§ DIRECTIONS
Please write out the listing again from the line containing "Where should I click to: Click the Tools" down to the line containing "I will 1129,730.", both included, keeping the requests and increasing every coordinate in the answers by 98.

:: RECORDED INFORMATION ::

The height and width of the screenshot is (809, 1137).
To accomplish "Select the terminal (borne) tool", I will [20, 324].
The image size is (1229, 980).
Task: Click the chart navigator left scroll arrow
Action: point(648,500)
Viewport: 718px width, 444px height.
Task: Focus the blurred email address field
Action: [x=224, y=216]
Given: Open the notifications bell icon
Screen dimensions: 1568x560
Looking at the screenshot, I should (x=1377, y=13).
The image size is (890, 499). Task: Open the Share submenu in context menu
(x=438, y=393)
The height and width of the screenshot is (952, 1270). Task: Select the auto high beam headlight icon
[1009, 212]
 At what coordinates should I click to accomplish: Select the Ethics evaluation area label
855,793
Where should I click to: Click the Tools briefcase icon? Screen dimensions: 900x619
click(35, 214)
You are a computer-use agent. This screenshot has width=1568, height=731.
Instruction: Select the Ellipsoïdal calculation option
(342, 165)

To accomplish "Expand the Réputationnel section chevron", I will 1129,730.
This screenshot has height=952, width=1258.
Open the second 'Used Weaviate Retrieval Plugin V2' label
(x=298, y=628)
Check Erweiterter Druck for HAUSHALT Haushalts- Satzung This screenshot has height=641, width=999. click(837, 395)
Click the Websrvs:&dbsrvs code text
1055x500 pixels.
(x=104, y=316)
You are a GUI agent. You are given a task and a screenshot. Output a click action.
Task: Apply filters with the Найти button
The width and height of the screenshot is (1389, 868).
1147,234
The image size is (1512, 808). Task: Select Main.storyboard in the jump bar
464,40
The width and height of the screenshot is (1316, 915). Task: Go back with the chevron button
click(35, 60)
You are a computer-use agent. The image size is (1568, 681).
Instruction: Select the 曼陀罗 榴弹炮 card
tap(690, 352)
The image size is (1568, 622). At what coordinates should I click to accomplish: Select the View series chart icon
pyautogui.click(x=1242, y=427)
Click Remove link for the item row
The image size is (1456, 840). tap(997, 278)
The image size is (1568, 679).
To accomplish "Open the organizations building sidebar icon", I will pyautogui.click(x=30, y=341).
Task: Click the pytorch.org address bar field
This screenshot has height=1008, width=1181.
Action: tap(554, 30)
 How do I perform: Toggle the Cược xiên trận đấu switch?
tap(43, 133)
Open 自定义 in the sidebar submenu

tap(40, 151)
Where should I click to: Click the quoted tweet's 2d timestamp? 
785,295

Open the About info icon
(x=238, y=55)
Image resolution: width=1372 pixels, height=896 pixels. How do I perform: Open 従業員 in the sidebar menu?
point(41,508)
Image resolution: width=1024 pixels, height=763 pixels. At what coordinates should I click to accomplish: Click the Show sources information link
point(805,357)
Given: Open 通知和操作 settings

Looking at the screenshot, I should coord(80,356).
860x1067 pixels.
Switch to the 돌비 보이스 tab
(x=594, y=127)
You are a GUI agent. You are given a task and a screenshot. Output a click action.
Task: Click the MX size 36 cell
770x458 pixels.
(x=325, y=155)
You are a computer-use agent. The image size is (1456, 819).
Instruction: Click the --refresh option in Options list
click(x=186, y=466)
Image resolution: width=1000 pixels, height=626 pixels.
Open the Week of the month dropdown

:::

§ THE ANSWER
Where should I click to: Click the Tools briefcase icon? Screen dimensions: 900x619
click(133, 312)
You are a computer-use agent. This screenshot has width=1568, height=731.
Instruction: Select the Ellipsoïdal calculation option
(440, 263)

To accomplish "Expand the Réputationnel section chevron", I will 1227,828.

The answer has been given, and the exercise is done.